[Extracted text]
Q:What is 1your background as an artist?

A: I went to my cousin’s house in California, and I saw that he drew a lot, so I started drawing. I was not that good at it, but every now and then I would draw something I really liked. As soon as I saw my cousin painting, I thought to myself, “I could do that.” I would mimic stuff that I saw him do, he does a lot of cartoon style paintings.I am trying to get better and branch out everyday.

Q: How do you use art?

When I want to paint, there has to be an emotion attached to it. If I am painting something and I just don’t want to anymore, I’ll stop that painting and start something else. That is why I have so many paintings unfinished; I am only going to paint something when I am in the mood to paint it. I painted a portrait for a friend who was dealing with the death of a loved one and I got so lost in that painting because I wanted to do it so badly. Sometimes, with commissions, I will just paint because I feel forced to do it. With the portrait, I put on music and I wasn’t even worried about anything — I just kept going and going. It came out perfect. When I painted one of my favorite pieces, I was so lost in it that I didn’t realize it had been four hours of listening to the same song on repeat.

Q: Is there a piece that you are most proud of?

A: The “Dumbo” one is probably my favorite one because I spent so much time on it. If you look closely at the painting, the blue elephant on the left has a bump on the nose from the layers of paint because I messed up so many times. There are some paintings that take so much extra work, but I have no problem doing it because I want them to look good.

[Exercises]
1. In the artist interview, how long was the artist absorbed in painting one favorite piece while a single song played on repeat?
2. In the artist interview, swap "elephant" for "mouse" and write out the passage starting at "Q: Is there" and ending at "to look good.".
3. Carry on the artist interview from its final sentence about paintings that take extra work.
The material that comes next has no connection to the artist interview above.

[Collected material]
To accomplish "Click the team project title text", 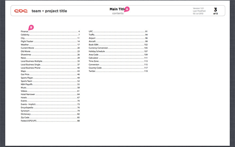I will point(49,11).
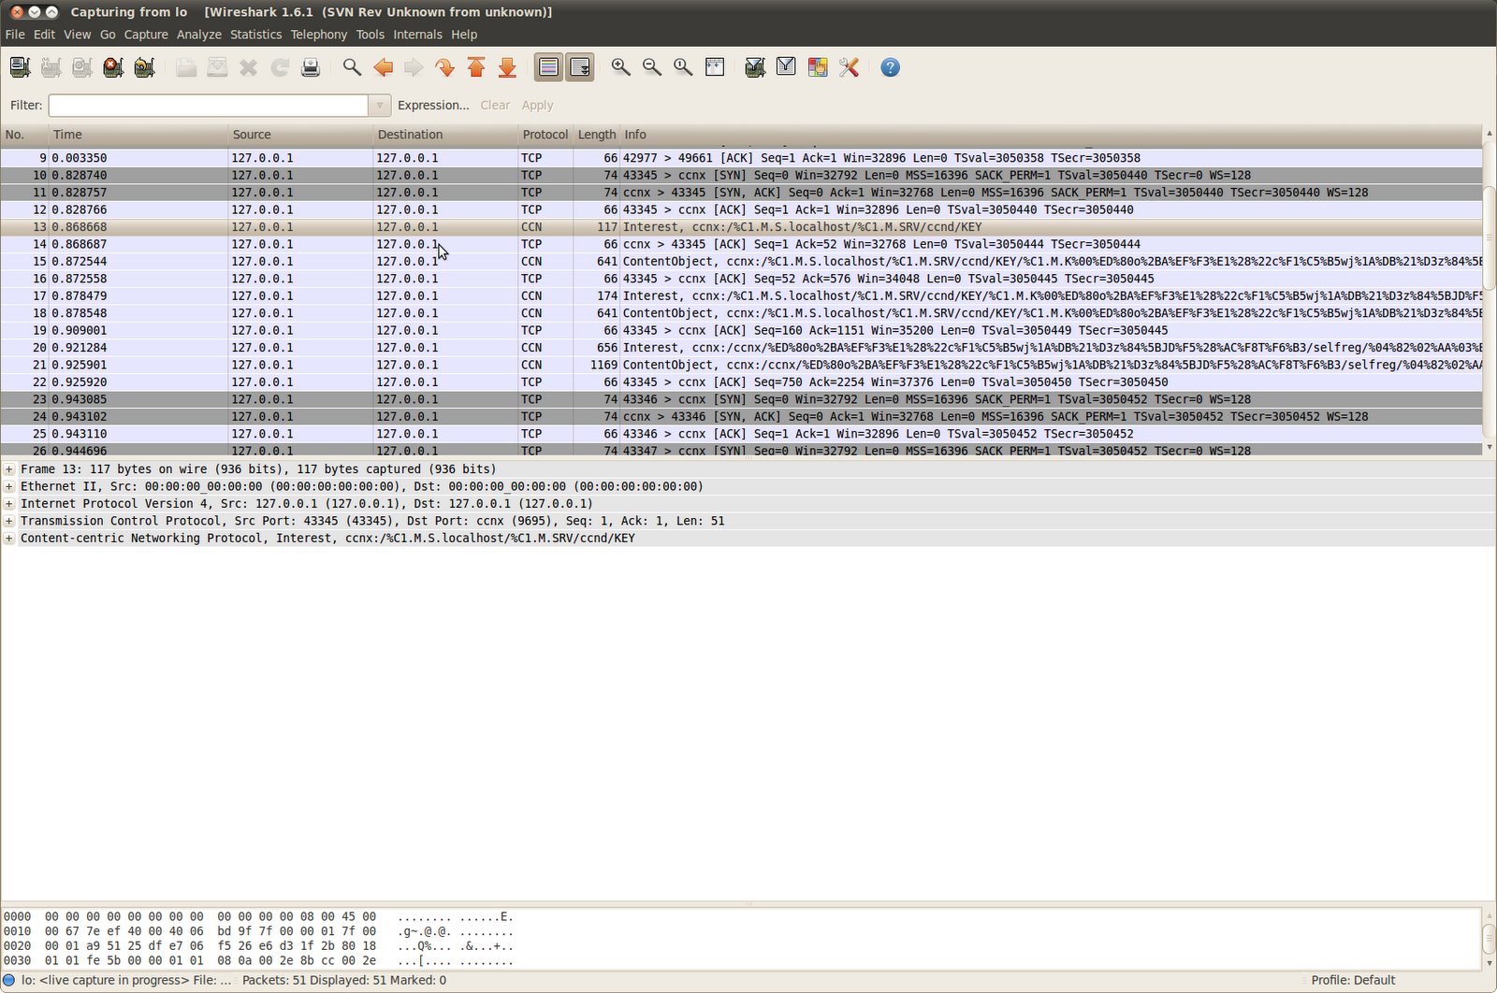Open the Statistics menu
1497x993 pixels.
(x=255, y=34)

[Written responses]
1. Four hours.

2.
Q: Is there a piece that you are most proud of?

A: The “Dumbo” one is probably my favorite one because I spent so much time on it. If you look closely at the painting, the blue mouse on the left has a bump on the nose from the layers of paint because I messed up so many times. There are some paintings that take so much extra work, but I have no problem doing it because I want them to look good.

3.
Q: Where do you find your inspiration?

A: I’d say my inspiration comes from my own interpretations of different kinds of art. I like to look at things and make them my own. I love looking at the art before the piece is even finished. Pieces from Michaelalngelo that weren’t finished are really crazy to look at. See, a lot of people do not like Jackson Pollock because it looks like he’s just spilling paint. The reason I like his art is because he takes something that looks like virtually nothing, and makes it so pleasurable to look at. I try to dig into that and figure out what he does. I question the colors, the lines and the layers in each and every piece I analyze.

Q: Do you think that art should influence political, social, religious or environmental issues?

A: Art doesn’t have to be influential. It is just about what the artist wants. If it ends up being influential, it’s not on the artist. They drew it because that’s what they felt. Someone could throw ice cream on the ground and it could end up being political somehow. Artists try to portray what they’re thinking, and it is up to the person who is looking at it to dig deep. Interpretation is up to you.

Q: What is art to you?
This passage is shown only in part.